En vertu de l’axiome qui veut que la quantité plombe toujours la qualité, faut bien reconnaître que dans le lot, les merdes abondent. Ce n’est pas parce qu’un truc vient du Japon que c’est forcément bien. Marrant de voir au XXIe s. se reproduire le même schéma qu’après la Seconde Guerre Mondiale avec les produits américains super cools, tous, toujours, forcément. J’émettrais quelques réserves sur les limites du modèle consumériste, l’impact de la gastronomie MacDo-Coca, les envolées intellectuelles de la télé-réalité, mais bon…
Bref, déjà, “l’article” à peine de parti pris. Et que dire de la photo ?… J’en conclus que les Japonaises ont le teint nordique, gardent un visage juvénile dépourvu de rides même quand leurs cheveux blanchissent sous le harnois de la vie, n’ont pas les yeux bridés mais rouges, et s’habillent de velours et de dentelle. Navrant…
Un coup de Photoshop et hop, j’arrive à ceci :
L’extrême inverse, tout aussi partiel et partial. Si ce n’est que ma version accouchera d’une génération d’intellos et pas de consommateurs mollusques avachis devant leur télé ou incapables de lire plus de trois mots dans une bulle.
“Etre fan de” – déjà, l’expression est débile, mais passons –, c’est pas se contenter de 10 trucs et de faire comme si les 90 autres n’existaient pas. Faut s’intéresser à tout. Et je vous arrête tout de suite, je n’ai pas dit “adhérer à tout”, “tout aimer”, “tomber en adoration béate devant la mention made in Japan”.
T’aimes les mangas ? Content pour toi, mon gars. Moi, non. Mais j’en ai lu, justement pour savoir si j’accrochais ou pas, et parce que c’est un pan conséquent de la culture contemporaine nippone. Tu t’en contentes ? Ben t’es con, tu passes à côté de ton bouquin. La littérature manga abonde en références. A des personnages historiques ou mythiques : comment tu veux y biter quelque chose si tu connais que dalle de l’Histoire ou du corpus de légendes ? A la vie quotidienne : comment tu peux les comprendre vraiment si tu n’as aucune notion des usages, de la mentalité ou du mode de vie ? Et je pourrais continuer longtemps…

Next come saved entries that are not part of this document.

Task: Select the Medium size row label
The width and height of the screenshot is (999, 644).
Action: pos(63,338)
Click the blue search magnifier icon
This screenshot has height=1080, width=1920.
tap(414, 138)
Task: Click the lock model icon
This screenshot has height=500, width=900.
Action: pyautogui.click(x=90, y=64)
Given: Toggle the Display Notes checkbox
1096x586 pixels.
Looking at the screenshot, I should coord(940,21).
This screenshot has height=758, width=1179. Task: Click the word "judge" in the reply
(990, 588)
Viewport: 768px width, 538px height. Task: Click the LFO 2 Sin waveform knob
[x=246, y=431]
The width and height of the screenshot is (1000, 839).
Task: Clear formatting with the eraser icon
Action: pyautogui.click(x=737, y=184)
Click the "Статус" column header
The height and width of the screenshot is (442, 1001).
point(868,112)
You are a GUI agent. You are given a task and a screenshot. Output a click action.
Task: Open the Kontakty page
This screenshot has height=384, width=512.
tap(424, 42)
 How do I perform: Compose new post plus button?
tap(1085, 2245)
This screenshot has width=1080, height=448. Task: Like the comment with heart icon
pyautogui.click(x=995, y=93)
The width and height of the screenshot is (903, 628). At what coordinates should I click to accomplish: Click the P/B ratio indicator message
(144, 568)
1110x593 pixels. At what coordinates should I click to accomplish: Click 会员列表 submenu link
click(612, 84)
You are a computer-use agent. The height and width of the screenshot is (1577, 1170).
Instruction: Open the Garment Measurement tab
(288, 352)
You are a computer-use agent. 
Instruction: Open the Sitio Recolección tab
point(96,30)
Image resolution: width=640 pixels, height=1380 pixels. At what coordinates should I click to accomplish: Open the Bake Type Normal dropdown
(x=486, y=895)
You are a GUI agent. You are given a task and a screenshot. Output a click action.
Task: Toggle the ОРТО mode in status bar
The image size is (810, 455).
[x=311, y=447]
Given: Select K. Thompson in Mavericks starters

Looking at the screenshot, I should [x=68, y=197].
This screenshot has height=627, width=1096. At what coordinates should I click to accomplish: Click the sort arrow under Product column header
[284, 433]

Un dernier mot sur la technologie. Le Japon n’est pas une espèce d’Atlantide moderne surévoluée et en avance de 50 ans sur le reste du monde. La super technologie dont on entend parler est surtout celle présentée dans les salons, càd celle qui fait rêver ou qui pousse à s’exclamer “ils sont fous ces Japs !”. Le plus gros relève de la recherche expérimentale, au mieux du prototype encore loin de l’application grand public. Chez moi, y a pas de soubrette-droïde capable de se téléporter de la cuisine pour m’apporter un café pondu par un synthétiseur moléculaire. Au mieux, ma femme – une humaine normale sans implants de cyborg – fait le service ; au pire, je dois bouger mon cul jusqu’à notre très classique cafetière, vu que mon fauteuil ne lévite pas grâce à un système anti-grav.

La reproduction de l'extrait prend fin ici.